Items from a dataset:
*****

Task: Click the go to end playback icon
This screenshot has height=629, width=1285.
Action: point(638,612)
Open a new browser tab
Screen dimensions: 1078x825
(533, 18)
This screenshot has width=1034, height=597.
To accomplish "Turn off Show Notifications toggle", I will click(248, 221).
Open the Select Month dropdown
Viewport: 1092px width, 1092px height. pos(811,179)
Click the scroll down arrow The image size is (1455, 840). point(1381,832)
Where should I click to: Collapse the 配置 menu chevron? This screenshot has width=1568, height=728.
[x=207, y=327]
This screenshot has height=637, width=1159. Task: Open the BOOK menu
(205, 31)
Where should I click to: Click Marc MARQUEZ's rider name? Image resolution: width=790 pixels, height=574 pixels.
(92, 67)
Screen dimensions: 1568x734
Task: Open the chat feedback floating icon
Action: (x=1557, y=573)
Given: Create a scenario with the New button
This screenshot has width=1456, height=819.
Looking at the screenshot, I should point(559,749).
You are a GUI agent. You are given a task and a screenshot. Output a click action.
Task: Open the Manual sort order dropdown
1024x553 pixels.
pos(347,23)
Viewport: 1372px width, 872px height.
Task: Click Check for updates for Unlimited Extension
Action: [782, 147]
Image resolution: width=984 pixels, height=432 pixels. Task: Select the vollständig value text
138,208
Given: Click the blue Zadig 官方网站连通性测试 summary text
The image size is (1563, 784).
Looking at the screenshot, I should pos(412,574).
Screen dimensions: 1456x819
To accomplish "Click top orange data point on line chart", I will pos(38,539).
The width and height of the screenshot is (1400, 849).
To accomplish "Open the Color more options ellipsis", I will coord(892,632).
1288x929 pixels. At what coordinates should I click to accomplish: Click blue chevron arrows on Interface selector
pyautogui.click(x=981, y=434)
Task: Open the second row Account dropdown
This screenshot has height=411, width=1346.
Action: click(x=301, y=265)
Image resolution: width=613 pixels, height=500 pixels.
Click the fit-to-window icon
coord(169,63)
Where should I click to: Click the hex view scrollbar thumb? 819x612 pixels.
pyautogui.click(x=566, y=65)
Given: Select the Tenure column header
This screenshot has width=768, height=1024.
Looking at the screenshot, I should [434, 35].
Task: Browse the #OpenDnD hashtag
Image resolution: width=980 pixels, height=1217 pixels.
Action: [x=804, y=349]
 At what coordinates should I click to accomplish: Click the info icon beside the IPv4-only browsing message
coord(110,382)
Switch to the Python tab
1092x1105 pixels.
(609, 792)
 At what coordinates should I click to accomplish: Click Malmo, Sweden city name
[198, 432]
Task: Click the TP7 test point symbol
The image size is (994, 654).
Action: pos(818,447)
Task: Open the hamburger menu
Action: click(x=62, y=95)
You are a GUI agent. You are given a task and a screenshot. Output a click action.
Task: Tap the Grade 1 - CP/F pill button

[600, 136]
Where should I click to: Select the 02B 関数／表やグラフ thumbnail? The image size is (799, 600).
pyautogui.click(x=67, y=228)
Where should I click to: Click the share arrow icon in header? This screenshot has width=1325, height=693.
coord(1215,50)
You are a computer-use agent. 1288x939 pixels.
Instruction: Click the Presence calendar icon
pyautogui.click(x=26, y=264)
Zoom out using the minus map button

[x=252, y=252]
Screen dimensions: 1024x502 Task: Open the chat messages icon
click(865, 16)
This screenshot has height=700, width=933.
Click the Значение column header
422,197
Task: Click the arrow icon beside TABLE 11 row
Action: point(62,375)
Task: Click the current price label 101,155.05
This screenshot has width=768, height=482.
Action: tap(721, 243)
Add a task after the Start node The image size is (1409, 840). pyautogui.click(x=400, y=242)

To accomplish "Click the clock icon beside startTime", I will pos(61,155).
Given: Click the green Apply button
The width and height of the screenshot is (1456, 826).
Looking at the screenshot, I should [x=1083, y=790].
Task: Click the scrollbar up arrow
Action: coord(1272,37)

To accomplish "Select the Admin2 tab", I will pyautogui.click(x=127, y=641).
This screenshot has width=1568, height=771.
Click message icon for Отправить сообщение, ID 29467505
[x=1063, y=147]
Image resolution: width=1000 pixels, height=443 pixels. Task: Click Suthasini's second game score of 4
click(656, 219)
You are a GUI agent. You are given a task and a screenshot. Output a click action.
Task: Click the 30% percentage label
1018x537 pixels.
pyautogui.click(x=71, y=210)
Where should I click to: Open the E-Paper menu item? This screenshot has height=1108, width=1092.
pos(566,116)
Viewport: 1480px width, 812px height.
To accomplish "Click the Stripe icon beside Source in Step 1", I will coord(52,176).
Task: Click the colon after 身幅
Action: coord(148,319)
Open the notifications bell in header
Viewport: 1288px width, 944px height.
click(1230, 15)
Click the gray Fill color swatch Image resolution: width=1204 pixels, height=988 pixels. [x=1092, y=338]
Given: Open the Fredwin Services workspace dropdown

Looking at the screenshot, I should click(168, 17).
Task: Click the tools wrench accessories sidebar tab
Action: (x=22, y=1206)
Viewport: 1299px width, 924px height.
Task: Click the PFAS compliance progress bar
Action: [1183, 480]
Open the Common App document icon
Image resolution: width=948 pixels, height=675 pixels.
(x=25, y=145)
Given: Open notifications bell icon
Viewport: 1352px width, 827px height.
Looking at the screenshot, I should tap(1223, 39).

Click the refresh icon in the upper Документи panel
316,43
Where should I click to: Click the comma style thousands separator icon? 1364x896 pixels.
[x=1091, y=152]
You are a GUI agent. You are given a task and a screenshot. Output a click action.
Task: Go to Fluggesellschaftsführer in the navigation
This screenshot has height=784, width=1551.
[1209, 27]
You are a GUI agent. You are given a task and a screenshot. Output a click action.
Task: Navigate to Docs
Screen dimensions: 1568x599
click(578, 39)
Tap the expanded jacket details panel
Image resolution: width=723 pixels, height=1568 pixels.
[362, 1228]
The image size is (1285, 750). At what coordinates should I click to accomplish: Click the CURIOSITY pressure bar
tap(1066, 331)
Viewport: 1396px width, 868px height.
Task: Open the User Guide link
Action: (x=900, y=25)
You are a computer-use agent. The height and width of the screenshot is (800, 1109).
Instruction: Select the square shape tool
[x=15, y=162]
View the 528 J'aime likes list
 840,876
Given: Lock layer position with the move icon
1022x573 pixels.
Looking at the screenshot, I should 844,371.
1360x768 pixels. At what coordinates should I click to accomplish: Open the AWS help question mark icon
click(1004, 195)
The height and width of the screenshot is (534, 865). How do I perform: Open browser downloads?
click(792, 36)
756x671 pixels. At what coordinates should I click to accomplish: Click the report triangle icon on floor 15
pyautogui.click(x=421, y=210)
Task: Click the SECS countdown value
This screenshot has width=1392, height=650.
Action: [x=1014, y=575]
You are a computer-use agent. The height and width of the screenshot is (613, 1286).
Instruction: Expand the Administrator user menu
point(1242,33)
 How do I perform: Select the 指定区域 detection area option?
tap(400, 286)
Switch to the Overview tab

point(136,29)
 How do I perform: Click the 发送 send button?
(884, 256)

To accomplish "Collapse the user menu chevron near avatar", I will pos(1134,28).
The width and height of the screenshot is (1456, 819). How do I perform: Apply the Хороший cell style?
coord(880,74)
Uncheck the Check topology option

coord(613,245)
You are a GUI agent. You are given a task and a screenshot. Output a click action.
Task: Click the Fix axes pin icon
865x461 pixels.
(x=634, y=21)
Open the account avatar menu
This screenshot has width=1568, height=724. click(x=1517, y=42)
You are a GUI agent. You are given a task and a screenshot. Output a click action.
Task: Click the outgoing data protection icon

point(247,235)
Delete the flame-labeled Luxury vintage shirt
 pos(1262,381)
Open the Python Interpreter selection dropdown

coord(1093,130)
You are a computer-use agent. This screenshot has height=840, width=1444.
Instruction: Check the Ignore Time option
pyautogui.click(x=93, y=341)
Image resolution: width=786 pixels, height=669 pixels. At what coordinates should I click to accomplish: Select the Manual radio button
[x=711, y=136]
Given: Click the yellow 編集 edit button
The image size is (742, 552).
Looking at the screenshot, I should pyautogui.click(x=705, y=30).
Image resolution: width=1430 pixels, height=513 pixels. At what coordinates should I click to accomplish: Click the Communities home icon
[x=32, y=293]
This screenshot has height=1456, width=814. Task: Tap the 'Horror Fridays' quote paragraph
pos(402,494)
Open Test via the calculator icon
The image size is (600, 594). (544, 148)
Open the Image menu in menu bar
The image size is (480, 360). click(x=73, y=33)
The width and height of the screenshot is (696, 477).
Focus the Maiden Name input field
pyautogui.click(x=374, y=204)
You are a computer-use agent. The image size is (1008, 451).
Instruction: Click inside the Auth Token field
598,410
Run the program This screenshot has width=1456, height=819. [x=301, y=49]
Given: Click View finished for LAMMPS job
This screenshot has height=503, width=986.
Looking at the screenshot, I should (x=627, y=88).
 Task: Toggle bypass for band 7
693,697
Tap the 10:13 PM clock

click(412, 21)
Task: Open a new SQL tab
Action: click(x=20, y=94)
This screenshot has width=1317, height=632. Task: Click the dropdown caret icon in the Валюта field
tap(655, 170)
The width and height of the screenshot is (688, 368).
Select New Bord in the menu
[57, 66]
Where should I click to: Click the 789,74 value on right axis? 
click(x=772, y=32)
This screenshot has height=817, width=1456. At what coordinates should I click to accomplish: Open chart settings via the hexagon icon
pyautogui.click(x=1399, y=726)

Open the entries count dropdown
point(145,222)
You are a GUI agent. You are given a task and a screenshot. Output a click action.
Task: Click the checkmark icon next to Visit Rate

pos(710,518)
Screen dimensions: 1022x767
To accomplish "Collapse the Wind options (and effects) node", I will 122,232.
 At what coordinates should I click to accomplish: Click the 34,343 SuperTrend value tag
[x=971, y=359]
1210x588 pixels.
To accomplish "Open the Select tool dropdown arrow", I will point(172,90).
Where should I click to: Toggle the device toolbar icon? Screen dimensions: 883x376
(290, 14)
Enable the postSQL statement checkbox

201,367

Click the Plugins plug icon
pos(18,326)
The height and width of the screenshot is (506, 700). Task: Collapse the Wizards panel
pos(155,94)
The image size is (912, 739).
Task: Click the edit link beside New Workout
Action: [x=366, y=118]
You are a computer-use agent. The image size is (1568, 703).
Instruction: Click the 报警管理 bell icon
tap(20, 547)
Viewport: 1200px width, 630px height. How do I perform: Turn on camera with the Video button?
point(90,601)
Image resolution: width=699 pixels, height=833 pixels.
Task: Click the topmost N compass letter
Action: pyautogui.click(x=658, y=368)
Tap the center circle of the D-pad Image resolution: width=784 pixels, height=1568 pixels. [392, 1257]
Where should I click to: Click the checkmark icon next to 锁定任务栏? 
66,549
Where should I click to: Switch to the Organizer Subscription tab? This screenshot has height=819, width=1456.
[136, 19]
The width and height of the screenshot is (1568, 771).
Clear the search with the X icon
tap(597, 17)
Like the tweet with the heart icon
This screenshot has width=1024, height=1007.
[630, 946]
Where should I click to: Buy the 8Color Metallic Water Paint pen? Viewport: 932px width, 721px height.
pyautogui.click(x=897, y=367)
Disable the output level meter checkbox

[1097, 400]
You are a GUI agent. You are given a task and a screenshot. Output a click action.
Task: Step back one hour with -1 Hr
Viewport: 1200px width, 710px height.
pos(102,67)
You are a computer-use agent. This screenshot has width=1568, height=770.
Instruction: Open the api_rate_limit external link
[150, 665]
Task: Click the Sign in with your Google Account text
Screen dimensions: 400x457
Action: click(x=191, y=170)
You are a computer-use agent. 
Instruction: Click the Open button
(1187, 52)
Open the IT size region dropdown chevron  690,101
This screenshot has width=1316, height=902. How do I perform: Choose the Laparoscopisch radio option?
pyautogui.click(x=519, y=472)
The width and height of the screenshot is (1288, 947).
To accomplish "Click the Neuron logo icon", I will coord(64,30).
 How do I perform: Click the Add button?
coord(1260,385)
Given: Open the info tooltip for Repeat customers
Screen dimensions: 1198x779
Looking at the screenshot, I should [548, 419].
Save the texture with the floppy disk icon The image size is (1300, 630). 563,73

*****

Duplicate the data starting at the line containing "This screenshot has height=1456, width=814." and ending after the line containing "Action: click(x=20, y=94)".

(RESPONSE)
This screenshot has height=1456, width=814. Task: Tap the 'Horror Fridays' quote paragraph
pos(402,494)
Open Test via the calculator icon
The image size is (600, 594). (544, 148)
Open the Image menu in menu bar
The image size is (480, 360). click(x=73, y=33)
The width and height of the screenshot is (696, 477).
Focus the Maiden Name input field
pyautogui.click(x=374, y=204)
You are a computer-use agent. The image size is (1008, 451).
Instruction: Click inside the Auth Token field
598,410
Run the program This screenshot has width=1456, height=819. [x=301, y=49]
Given: Click View finished for LAMMPS job
This screenshot has height=503, width=986.
Looking at the screenshot, I should (x=627, y=88).
 Task: Toggle bypass for band 7
693,697
Tap the 10:13 PM clock

click(412, 21)
Task: Open a new SQL tab
Action: click(x=20, y=94)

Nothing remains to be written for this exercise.